François Furet explique que le séjour de Romain
Rolland fut un succès pour l’U.R.S.S. en matière de propagande.
L’Union soviétique veut donc renouveler l’expérience :
après plusieurs hésitations, mais néanmoins flatté, Gide cède.
Il arrive à Moscou, un an après Rolland, avec son compagnon de
voyage Pierre Herbart, qui était rentré d’U.R.S.S. depuis
quelques temps. Il retrouve ensuite à Leningrad quatre de ses amis
proches qui sont aussi du voyage : Eugène Dabit, Jef Last,
Louis Guilloux et Jacques Schiffrin. Il reçoit de la part des
soviétiques un accueil des plus chaleureux, rien n’est laissé au
hasard. L’U.R.S.S. avait fait imprimer 300 000 cartes postales de
son portrait11.
Selon
Thierry Maulnier, le mythe marxiste repose en Occident sur la
confusion entre humanisme et humanitaire. L’humanisme, qui peut se
définir comme le souci de connaissance par la culture, du plus haut
développement de l’esprit en vue de la réalisation de soi et du
bonheur personnel de l’homme, est confondu avec l’humanitaire qui
lui tend à l’égalité entre tous, égalité sociale, mais aussi
égalité dans le savoir et les esprits. De là, un risque
d’uniformisation et de stagnation des productions culturelles
apparaît, et que l’humanisme méconnaît. La « morale
humanitaire12 »
occidentale issue du marxisme prend donc sa source d’une part dans
l’humanisme, avec la notion d’intellectualisme, et d’autre part
dans le christianisme, avec la notion de charité. Elle exerce toute
sa fascination sur Gide, l’auteur ayant pour obsession l’humanité
dans son sens global.
De plus, comme l’explique Lucien Duran,
l’écrivain éprouve un mal être profond, notamment depuis son
voyage au Congo en 1925 :
Gide traverse une des périodes de forte tension de son existence. Les événements l’ont bousculé, arraché (du moins pour cette période) à l’art. Il est allé trop loin dans la découverte de la souffrance physique, la plus insupportable, s’il faut en croire Montaigne13.

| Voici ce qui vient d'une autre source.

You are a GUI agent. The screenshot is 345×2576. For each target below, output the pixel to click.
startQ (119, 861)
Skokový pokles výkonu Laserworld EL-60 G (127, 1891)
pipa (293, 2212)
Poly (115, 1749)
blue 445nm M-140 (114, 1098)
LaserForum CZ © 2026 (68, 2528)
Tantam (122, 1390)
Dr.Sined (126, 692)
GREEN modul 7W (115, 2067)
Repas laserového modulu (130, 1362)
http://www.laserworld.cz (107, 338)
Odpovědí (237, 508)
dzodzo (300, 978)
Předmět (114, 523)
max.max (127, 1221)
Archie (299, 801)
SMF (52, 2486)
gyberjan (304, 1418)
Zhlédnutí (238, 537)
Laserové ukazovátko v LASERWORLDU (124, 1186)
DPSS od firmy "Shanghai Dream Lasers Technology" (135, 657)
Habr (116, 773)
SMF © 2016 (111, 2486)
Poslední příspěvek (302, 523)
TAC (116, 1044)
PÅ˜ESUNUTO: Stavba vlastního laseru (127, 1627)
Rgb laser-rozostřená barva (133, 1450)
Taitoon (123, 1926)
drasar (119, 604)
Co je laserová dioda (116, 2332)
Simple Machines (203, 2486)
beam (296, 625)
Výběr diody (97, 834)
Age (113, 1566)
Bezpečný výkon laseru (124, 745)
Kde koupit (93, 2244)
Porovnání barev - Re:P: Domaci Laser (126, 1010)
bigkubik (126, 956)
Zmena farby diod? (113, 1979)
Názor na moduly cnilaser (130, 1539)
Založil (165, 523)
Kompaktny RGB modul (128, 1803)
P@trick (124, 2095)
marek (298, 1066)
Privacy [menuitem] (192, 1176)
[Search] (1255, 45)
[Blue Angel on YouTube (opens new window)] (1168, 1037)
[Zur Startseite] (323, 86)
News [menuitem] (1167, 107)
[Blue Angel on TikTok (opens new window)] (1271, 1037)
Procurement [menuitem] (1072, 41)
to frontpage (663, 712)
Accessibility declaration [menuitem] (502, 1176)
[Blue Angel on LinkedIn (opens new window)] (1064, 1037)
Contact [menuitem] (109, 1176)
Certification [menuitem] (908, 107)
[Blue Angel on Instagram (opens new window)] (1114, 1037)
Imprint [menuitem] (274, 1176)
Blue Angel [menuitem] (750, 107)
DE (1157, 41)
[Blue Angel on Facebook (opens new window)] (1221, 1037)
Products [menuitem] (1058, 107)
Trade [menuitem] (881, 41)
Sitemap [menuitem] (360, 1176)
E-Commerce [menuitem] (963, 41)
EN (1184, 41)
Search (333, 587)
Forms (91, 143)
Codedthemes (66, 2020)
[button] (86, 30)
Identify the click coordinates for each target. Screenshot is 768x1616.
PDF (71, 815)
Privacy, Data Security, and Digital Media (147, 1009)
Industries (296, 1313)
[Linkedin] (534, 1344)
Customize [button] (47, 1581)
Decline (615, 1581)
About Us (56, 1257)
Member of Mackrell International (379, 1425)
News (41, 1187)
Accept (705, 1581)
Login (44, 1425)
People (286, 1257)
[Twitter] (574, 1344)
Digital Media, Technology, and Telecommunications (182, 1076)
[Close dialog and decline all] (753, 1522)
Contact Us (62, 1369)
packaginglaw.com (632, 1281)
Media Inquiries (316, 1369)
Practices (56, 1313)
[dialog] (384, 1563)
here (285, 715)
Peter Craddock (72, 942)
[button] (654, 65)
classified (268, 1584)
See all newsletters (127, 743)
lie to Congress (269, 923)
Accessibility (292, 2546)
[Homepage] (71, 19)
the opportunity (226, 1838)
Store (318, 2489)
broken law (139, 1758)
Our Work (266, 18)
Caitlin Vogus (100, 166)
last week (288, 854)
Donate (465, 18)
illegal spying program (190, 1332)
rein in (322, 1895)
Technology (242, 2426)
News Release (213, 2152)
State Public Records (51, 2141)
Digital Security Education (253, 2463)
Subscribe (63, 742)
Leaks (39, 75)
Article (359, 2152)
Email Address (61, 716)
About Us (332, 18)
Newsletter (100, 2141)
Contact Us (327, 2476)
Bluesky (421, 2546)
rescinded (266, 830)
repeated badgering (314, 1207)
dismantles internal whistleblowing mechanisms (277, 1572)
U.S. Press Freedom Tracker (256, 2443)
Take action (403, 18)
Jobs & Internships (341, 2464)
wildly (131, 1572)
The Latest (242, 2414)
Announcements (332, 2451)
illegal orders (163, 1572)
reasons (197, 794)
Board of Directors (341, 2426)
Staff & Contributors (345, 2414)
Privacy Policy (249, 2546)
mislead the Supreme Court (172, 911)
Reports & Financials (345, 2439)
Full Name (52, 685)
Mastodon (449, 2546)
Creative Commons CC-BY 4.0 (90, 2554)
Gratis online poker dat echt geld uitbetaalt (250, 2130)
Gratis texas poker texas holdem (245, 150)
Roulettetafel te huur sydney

Choqué par ce qu’il a vu, l’esthète
s’éloigne de son art au profit de « la cause des peuples14 ».
Quand la réalité est trop grave, elle ne peut être retranscrite
par le roman, l’art ne suffit plus. François de Roux écrivait :
« Il n’y a, pour lui, qu’un seul problème, qui les englobe
tous : le problème de l’homme et de sa destinée. L’art est
une limite arbitraire de ces problèmes15. »
Ainsi Gide considère-t-il la question sociale comme relais de la
création littéraire : « Si les questions sociales
occupent aujourd’hui ma pensée, c’est aussi que le démon
créateur s’en retire. Ces questions n’occupent la place que
l’autre ne l’ait déjà cédée16. »
Le mythe soviétique s’impose à l’écrivain en panne
d’inspiration, et ayant perçu le monde autrement : « Ce
besoin anxieux de rejoindre le monde des hommes, de les servir, la
grande expérience soviétique paraît à Gide la seule qui puisse
désormais le satisfaire17. »
Il est, en outre, attiré par l’U.R.S.S. parce
qu’il l’est par la foule et notamment par la jeunesse. Ayant
toujours eu pour obsession la crainte de la dégénérescence
physique, l’auteur s’est toujours senti proche des
jeunes qui lui communiquent leur enthousiasme, et en qui il aperçoit
l’aube du nouvel avenir. Ainsi Jean Loisy18
établissait-il un parallèle entre l’engagement de Gide et son
œuvre de 1907, Le Retour de l’Enfant prodigue. L’intrigue,
en effet, relate l’histoire de l’enfant quittant le domicile
familiale par soif d’aventure et volonté de découvrir le monde.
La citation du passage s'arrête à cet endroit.